Depletion of Mageb16 induces differentiation of pluripotent stem cells predominantly into mesodermal derivatives.

The Melanoma-associated Antigen gene family (MAGE) generally encodes for tumour antigens. We had identified that one of the MAGE gene members, Mageb16 was highly expressed in undifferentiated murine embryonic stem cells (ESCs). While the role of Mageb16 in stemness and differentiation of pluripotent stem cells is completely unknown, here, in our current study, we have demonstrated that Mageb16 (41 kDa) is distributed in cytosol and/or in surface membrane in undifferentiated ESCs.

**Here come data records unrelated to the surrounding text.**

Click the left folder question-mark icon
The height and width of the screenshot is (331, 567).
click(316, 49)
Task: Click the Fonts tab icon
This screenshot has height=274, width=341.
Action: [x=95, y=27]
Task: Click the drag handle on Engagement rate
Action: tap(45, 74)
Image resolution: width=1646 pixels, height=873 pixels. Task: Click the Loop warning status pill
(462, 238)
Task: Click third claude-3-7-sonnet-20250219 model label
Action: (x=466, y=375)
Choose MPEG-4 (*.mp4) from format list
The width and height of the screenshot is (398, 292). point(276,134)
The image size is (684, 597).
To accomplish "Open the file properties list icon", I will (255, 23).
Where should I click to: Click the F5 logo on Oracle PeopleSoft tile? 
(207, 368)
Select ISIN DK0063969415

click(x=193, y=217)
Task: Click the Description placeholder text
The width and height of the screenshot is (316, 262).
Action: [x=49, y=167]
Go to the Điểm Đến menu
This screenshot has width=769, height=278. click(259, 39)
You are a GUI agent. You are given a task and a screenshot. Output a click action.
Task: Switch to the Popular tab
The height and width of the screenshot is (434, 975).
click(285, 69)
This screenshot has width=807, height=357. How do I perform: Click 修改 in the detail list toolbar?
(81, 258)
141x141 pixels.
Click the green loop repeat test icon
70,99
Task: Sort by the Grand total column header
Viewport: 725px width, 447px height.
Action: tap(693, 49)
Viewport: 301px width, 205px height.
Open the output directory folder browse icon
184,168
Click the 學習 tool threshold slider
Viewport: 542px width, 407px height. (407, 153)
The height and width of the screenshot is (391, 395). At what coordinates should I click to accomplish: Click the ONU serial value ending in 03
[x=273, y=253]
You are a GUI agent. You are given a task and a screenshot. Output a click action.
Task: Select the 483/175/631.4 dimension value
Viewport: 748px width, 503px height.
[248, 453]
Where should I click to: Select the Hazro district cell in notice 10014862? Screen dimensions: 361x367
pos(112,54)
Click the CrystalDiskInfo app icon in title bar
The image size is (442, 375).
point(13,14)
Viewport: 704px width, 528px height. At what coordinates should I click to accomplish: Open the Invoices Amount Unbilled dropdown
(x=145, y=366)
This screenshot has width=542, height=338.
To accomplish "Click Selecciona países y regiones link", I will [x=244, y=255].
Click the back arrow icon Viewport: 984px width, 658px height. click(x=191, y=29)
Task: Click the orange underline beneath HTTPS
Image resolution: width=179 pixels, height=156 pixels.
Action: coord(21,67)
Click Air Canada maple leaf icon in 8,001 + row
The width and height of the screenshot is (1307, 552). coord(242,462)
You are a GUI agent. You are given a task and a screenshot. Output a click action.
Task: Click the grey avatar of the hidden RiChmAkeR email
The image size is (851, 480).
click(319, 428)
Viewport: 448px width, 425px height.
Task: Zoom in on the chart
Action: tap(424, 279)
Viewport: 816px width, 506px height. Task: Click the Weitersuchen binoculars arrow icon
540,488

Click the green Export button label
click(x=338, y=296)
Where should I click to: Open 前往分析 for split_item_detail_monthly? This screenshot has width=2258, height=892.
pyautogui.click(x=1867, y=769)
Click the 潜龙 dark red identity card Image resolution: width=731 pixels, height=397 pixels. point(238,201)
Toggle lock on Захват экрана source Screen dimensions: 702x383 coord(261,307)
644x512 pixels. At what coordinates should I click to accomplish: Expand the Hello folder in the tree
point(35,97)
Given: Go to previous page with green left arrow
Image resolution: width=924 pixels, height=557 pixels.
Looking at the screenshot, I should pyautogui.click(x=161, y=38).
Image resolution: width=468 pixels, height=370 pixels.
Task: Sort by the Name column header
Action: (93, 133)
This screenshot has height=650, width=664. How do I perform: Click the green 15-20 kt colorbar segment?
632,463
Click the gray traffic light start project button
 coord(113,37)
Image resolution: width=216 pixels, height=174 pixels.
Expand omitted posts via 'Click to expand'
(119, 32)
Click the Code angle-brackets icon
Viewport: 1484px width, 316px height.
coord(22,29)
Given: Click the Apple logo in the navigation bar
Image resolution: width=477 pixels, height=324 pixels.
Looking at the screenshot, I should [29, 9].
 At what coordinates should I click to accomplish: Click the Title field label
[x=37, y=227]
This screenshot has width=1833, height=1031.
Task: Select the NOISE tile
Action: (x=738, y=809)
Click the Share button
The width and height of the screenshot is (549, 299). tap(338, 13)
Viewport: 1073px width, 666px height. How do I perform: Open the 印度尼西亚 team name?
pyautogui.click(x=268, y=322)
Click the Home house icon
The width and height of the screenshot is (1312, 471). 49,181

A transcriptome study performed at  differentiated short hairpin RNA (shRNA)-mediated Mageb16 knockdown (KD) ESCs and scrambled control (SCR) ESCs until a period of 22 days, revealed that Mageb16 KD ESCs mainly differentiated towards cells expressing mesodermal and cardiovascular lineage - gene markers. Gene markers of other mesoderm-oriented biological processes such as adipogenesis, osteogenesis, limb morphogenesis and spermatogenesis were also significantly enriched in the differentiated Mageb16 KD ESCs. The expression levels of contractile genes were higher in differentiated Mageb16 KD ESCs when compared to differentiated SCR and wild ESCs, suggesting a higher cardiomyogenic potential of Mageb16 depleted ESCs. Further analysis indicates  that regulative epigenetic networks and nucleocytoplasmic modifications induced by the depletion of Mageb16, may play a probable role in differentiation.